There are now close to 25 states around the country that have adopted laws to prohibit the improper use of certificates of insurance, said Guilbault. “We will continue to work on the other half of the states,” he said.

And in Massachusetts, a certificates of insurance bill (S.B.2402) was signed into law on Jan. 7 by then-Gov. Deval Patrick before he left office. The bill is scheduled to take effect on April 7.

“The new law has three key elements relative to certificates of insurance,” said Daniel Foley, vice president of government affairs and general counsel at Massachusetts Association of Insurance Agents (MAIA), an agency association that has actively supported the bill. The bill was based on an NCOIL model act on certificates of insurance, he said.

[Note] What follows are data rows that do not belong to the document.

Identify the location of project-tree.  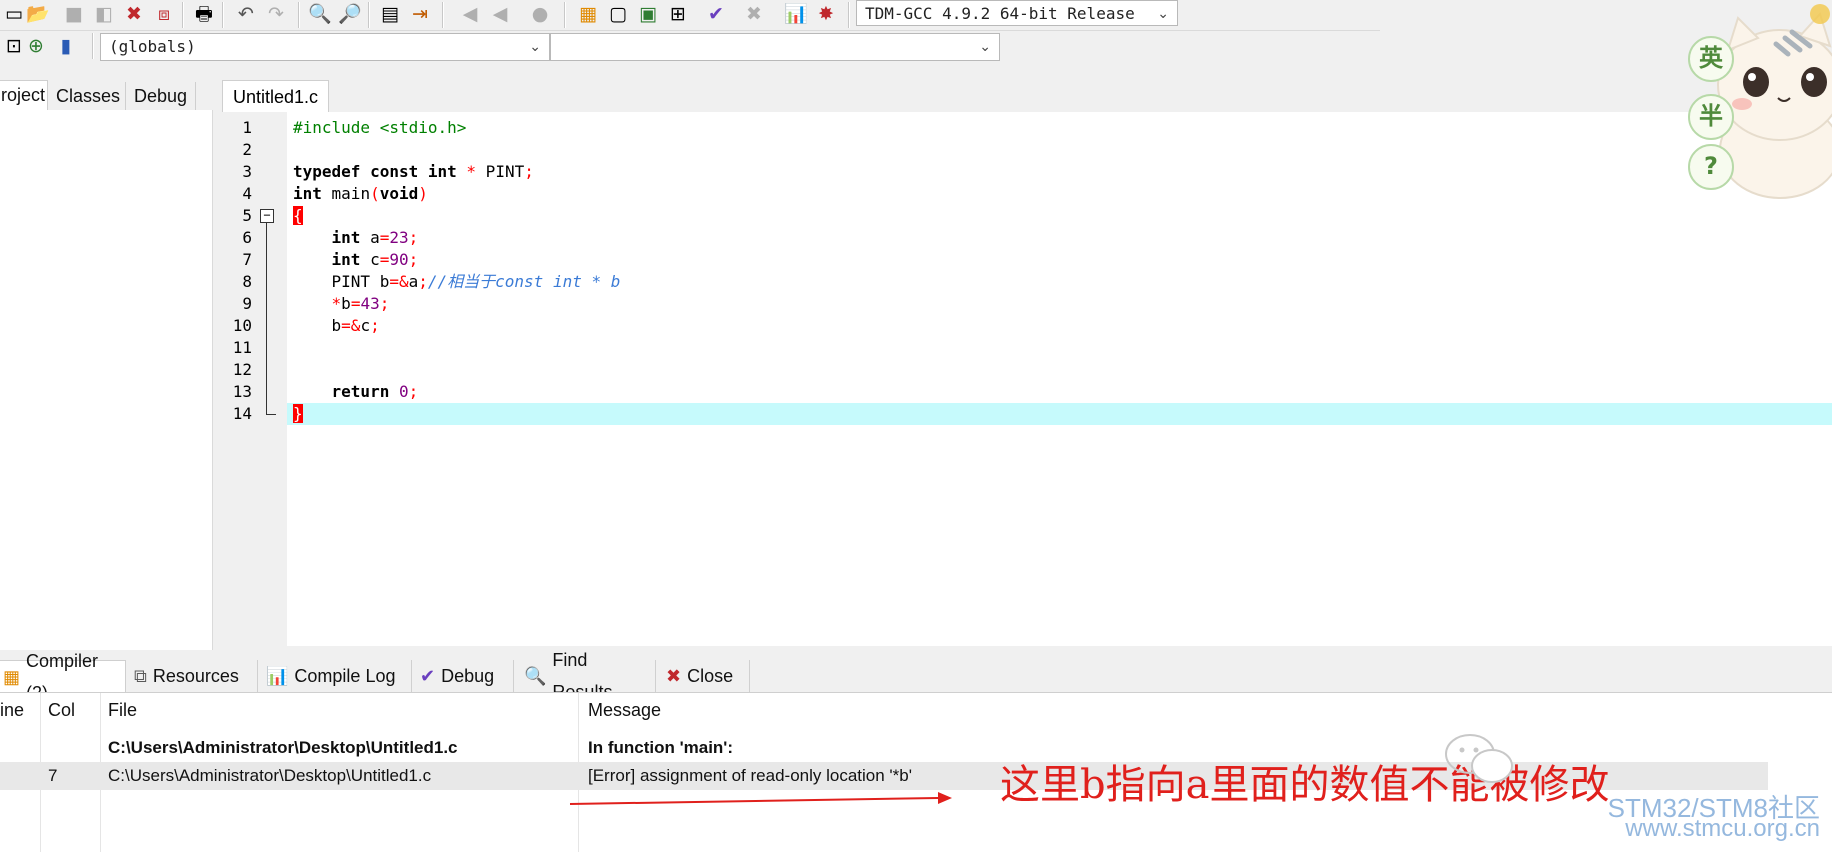
(106, 380).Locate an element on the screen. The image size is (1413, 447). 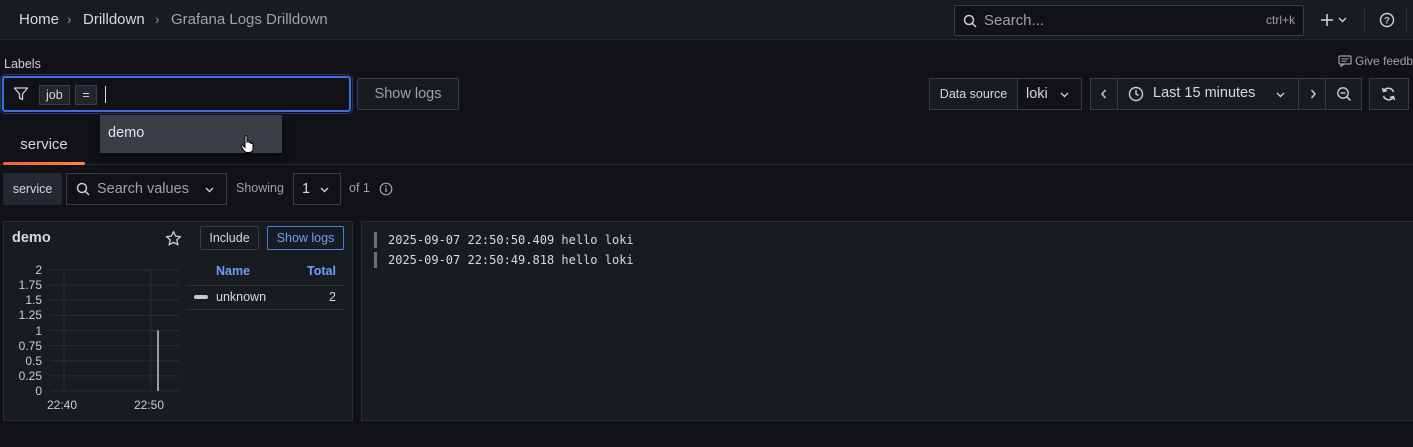
chevron-right-icon is located at coordinates (1313, 94).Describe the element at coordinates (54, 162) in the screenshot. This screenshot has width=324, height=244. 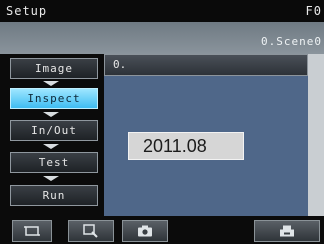
I see `menu-item-test: Test` at that location.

The first key element deals with the subject of restrictions on the issuance of certificates.”What the bill does is, it prohibits any person from preparing or issuing a certificate of insurance that contains false or misleading information concerning the underlying policy, one that purports to alter, amend or extend coverage of a policy,” said Foley. “A certificate is only a snapshot, a summary of what the actual policy covers. And it can’t be used to extend or alter or amend any type of coverage that the policy doesn’t cover.”

The second key element is that this bill now applies to third parties, said Foley. He explained that a lot of times, the agents’ clients could be subcontractors or small business owners who need to get a certificate of insurance because they are going to bid on a job with a general contractor or bid on a state job.

But a lot of times, these third parties — such as general contractors looking to hire subcontractors — request that information be put on a certificate of insurance that is beyond what the policy actually covers. Banks or mortgage companies can also make unreasonable requests to loan applicants when asking for certificates of insurance, said Foley.

Some third parties might request that they be added as a named insured, which they can’t do because the contract of insurance is between the insurance carrier and the insured, he said. Some might also request a longer period for a policy cancellation than what is allowed in the policy.

“So that if an agent complied with that request, they would be putting down on a certificate false or misleading information that the actual policy does not cover,” he said.

And up until this point, Massachusetts Division of Insurance had jurisdiction over licensed insurance agents and companies. “But the problem was that the Division of Insurance never had any authority over so-called third parties who make these unreasonable requests,” said Foley.

“So this new law allows the Division of Insurance to go after people or third parties who make these requests, and it allows commissioner to issue cease and desist orders,” he said. “It actually allows the commissioner to issue fines of up to $500 per violation of any of the provisions of the law. So we hope that this part of the law will at least eliminate or reduce requests for these improper or misleading certificates.”

And the third key element of the law confirms that the certificate is distinct from an insurance policy, and it codifies the principle that a certificate does not alter, amend or extend an insurance coverage or independently confer rights on any party requesting such a certificate. “So, any certificate that is issued in violation of the provisions of this new law would be considered null and void,” said Foley.